Poor choices are pizza or cake. If you have followed my writing for any length of time, you are familiar with my “I ran 22 miles and devoured an entire cake after” story. In my defense, it was a small cake…. Having said that, I began to have a post-long run meal plan readily formulated in my head.
If you experience post-workout nausea, don’t eat too soon. As mentioned before, you can think about having something very small, or even liquid replenishment such as a protein shake.
However, you can’t delay the meal too long if you want to reap the recovery benefits. The ideal is to take in the protein and carb within 45 minutes. You absolutely should not stretch it longer than two hours.
How Long Should I Wait to Eat After Running?
Although there are rules about how quickly you need to eat, there is no clear direction on how quickly you can eat post-run. You know why? Because every person’s body is different.
I have seen friends belly up to the bait pile piling in pizza right after running a half or full marathon. My body could not process that. I can, however, easily eat a bagel or banana right after a run.
My friend Casey, on the other hand, gets nauseous watching me eat after we race. It does not matter what they are offering up in the post-race line, she does not eat it. Give her an hour or so and she is ready to roll. Not before.

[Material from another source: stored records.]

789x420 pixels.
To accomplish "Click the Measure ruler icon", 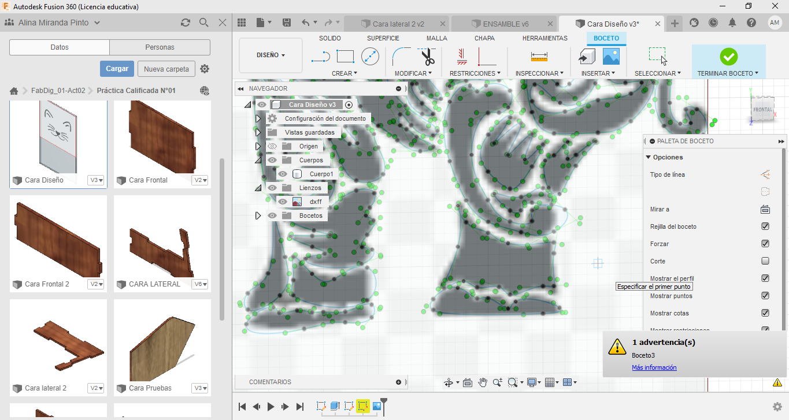I will tap(539, 57).
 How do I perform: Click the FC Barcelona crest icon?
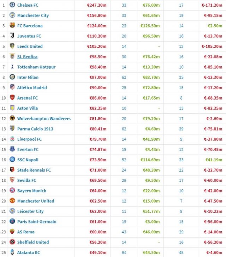tap(12, 26)
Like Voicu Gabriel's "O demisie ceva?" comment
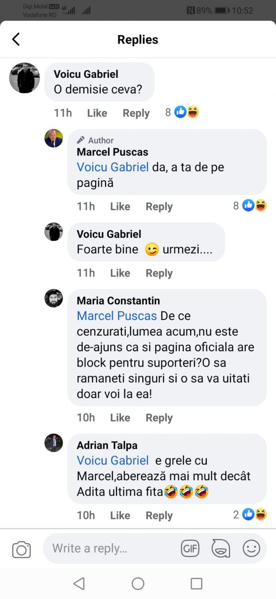The image size is (276, 599). pyautogui.click(x=97, y=113)
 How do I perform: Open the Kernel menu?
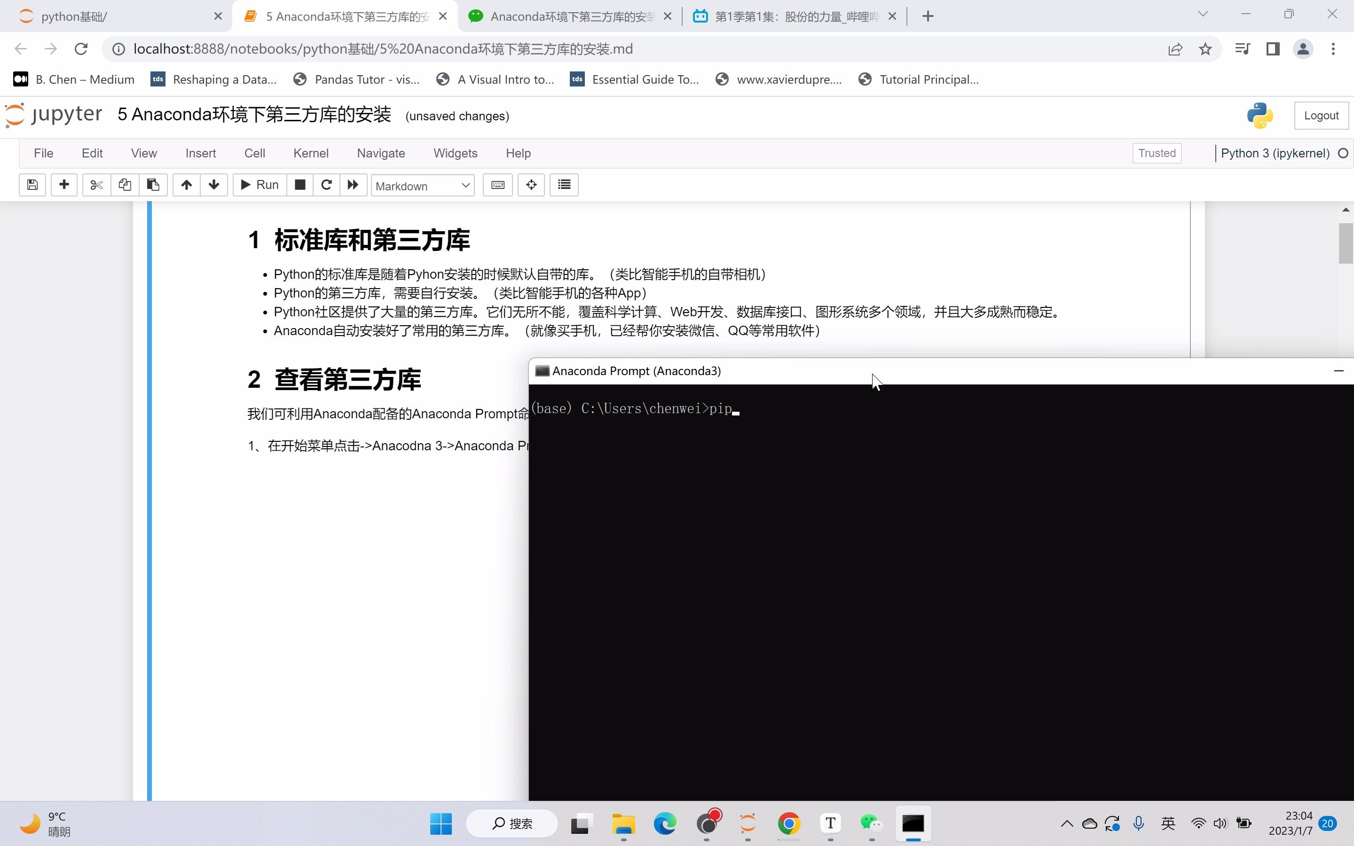[x=311, y=153]
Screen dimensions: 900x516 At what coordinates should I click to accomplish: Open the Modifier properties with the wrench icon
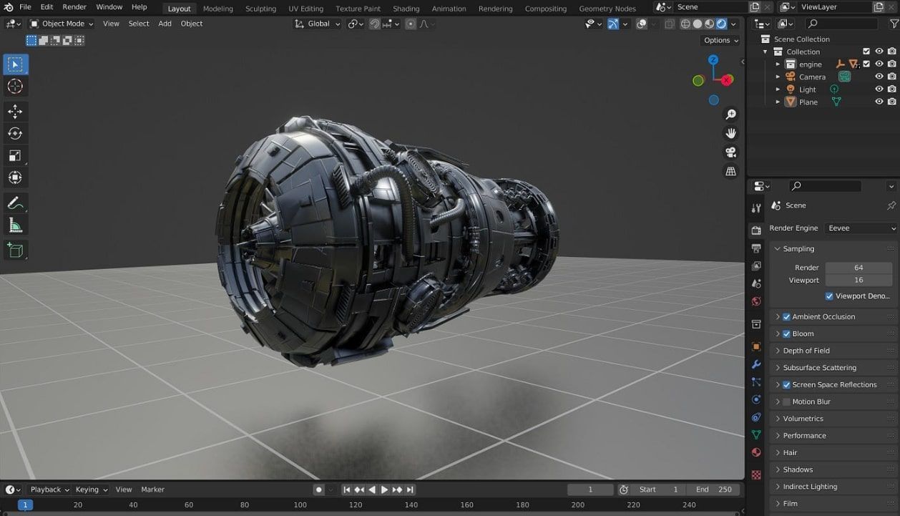point(755,364)
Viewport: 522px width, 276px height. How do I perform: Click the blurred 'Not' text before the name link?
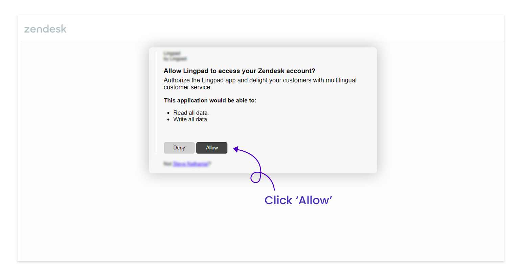tap(167, 164)
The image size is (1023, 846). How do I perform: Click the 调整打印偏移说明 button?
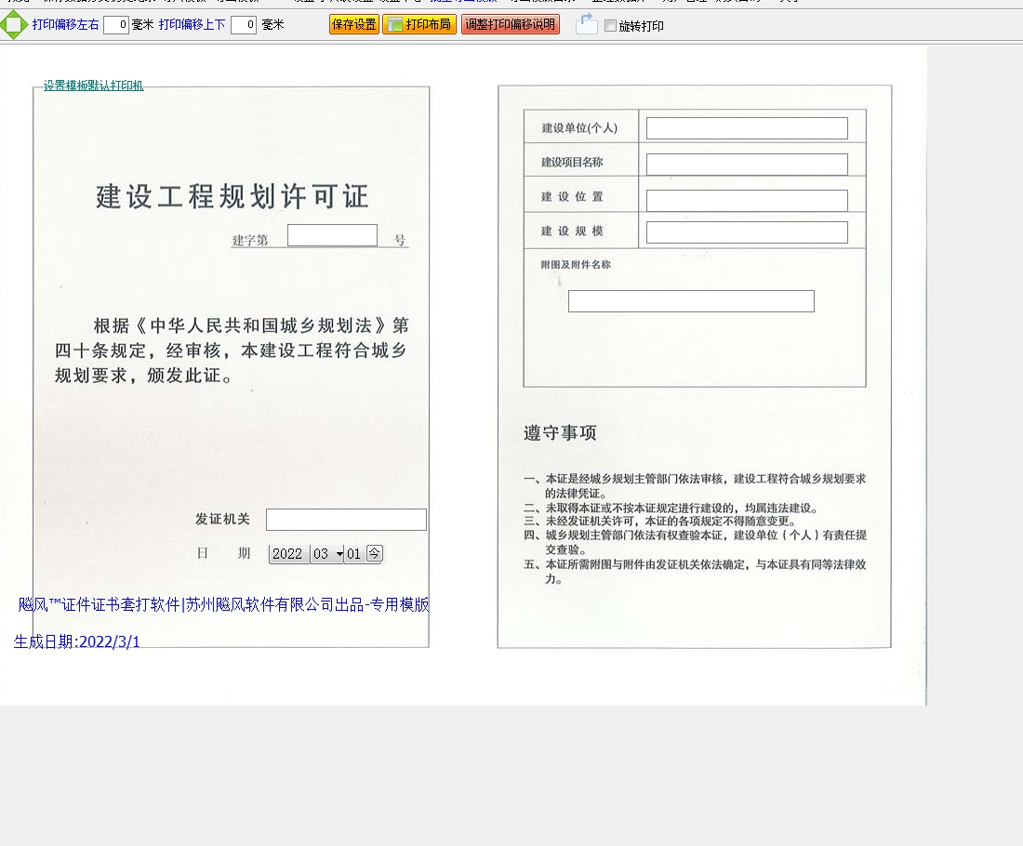(x=510, y=25)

What if you are like that, super nauseous and really struggling to choke something down? My tried and true recommendation for them is chocolate milk. If you can get nothing else into your body, that alone will aid in recovery.
Top 7 Food Mistakes Runners Make Post Run
- Waiting too long to eat.
- Grazing in the refrigerator or pantry.
- Sugary sports drinks.
- More protein than they need.
- Overdoing the sugary snacks.
- Grabbing a smoothie… that lacks protein.
- Happy Hour instead of real fuel.
Whatever your goals are, you need to be smart about fueling. Notice I changed the wording there to call it fuel instead of food. When we think about food as fuel, especially in reference to pre, during and post-workout, we have shifted our own mindset toward one that empowers us to make better choices.
Doing the work on the track but not following through by putting your body in the best position to recover is not the way you want to operate!